Dave and Busters Redux Part 2

I will be the first one to admit that Dave and Buster's is one of the worst money-suckage enterprises in these parts.  You put cash upon cash into a machine and get points on a power card.  You then swipe the power card into various games and try to win tickets.  Since the first time I went to Dave and Buster's in Providence, I have seen them go from paper tickets to tickets held on your card, from a sports bar to an after work place to an everyman's bar and restaurant.  I've seen the games change and get more expensive, but it is still one of my daughter's favorite places.

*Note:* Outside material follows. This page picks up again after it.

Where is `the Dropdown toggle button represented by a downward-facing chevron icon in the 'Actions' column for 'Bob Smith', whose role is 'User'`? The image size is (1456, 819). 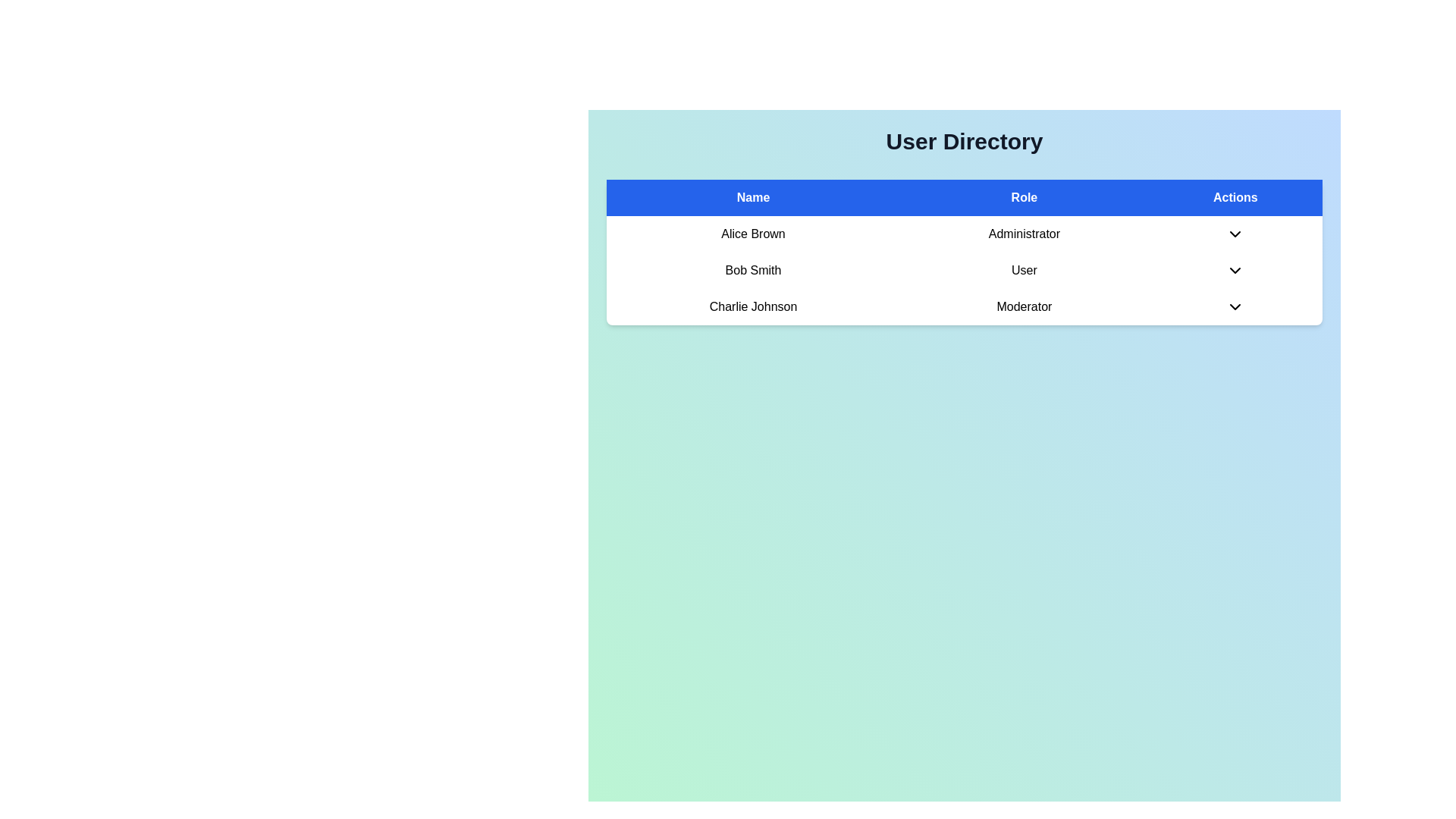
the Dropdown toggle button represented by a downward-facing chevron icon in the 'Actions' column for 'Bob Smith', whose role is 'User' is located at coordinates (1235, 270).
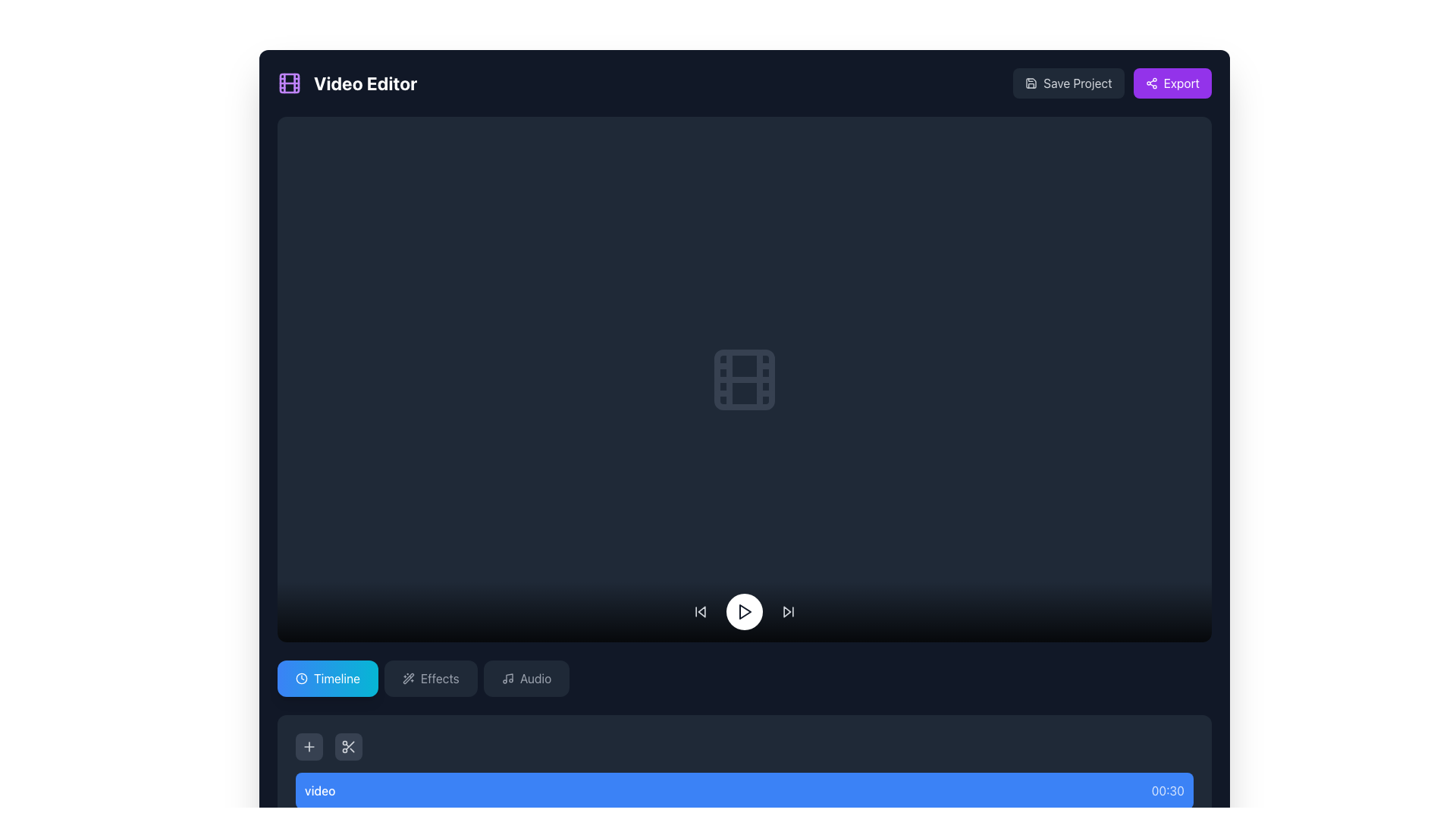  I want to click on the 'Audio' text label inside the button with a dark gray background, so click(535, 677).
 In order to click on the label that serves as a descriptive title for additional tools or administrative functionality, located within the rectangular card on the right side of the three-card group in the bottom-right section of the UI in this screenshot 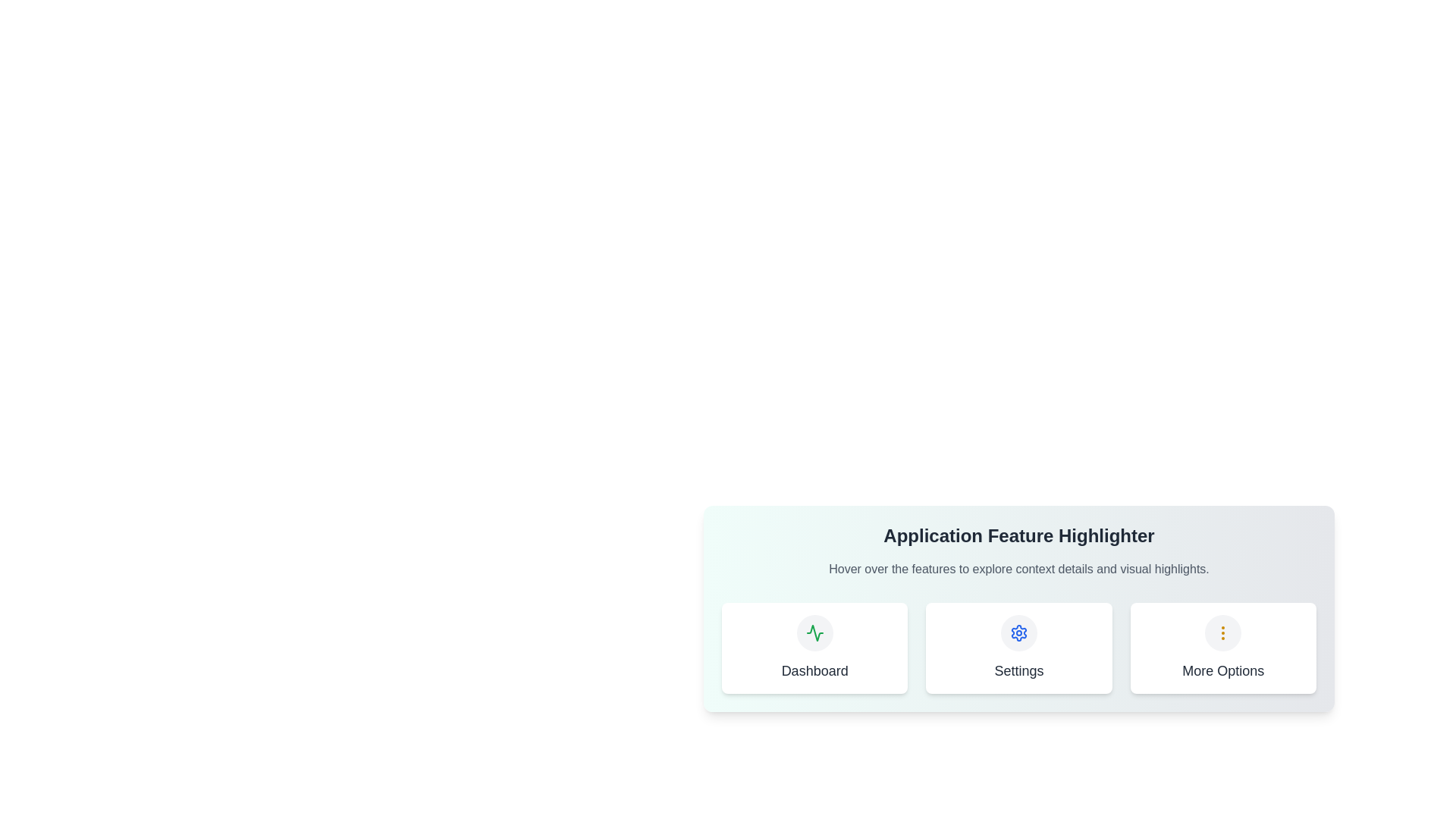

When we found out that DLG was going to get all As for the semester, I decided that I would treat her to Dave and Buster's since it was only going to be the two of us for the weekend.  That and she had reminded me that I owed her one too since I picked up the boys from a half day at their school and brought them here a couple of months ago.  The deal was that I gave her 20 dollars for every A (80 bucks!) and let her have at it.  It was a quiet Friday afternoon at the Braintree location.  We practically had the place to herself when we got in there.

Personally, I wanted to see if she could actually win a prize that I would not be throwing in the garbage in the next couple of weeks.  Would 80 dollars be enough to get us there?  Probably not without a jackpot or two.

I tried talking her out of the claw games (Those never win!).  I tried talking her out of the games where you shoot coins to try to make them fall into slots that are then pushed into a bigger pile of coins (You know which one I mean).  I tried to move her into games that allowed you to play a little more, like Deal or No Deal or Monopoly.  To no avail.  We used optics strategy to get the stuffed dolphin out of the big claw game, and decided which watch to go for in the little claw game.  And I helped her by shooting coins simultaneously with her in that push the coins game.  We even played the jumping rope game which never turns out well for anyone.

The one prize I will not throw out in two weeks
She showed me her basketball prowess on  a couple of games.  I even swished a couple of long range shots (after the timer was done...do you think she would let me shoot when it counted?  I also faked her out by showing her her report card and said that she only got 3 As; she owed me 20 bucks.  That went over like a lead balloon...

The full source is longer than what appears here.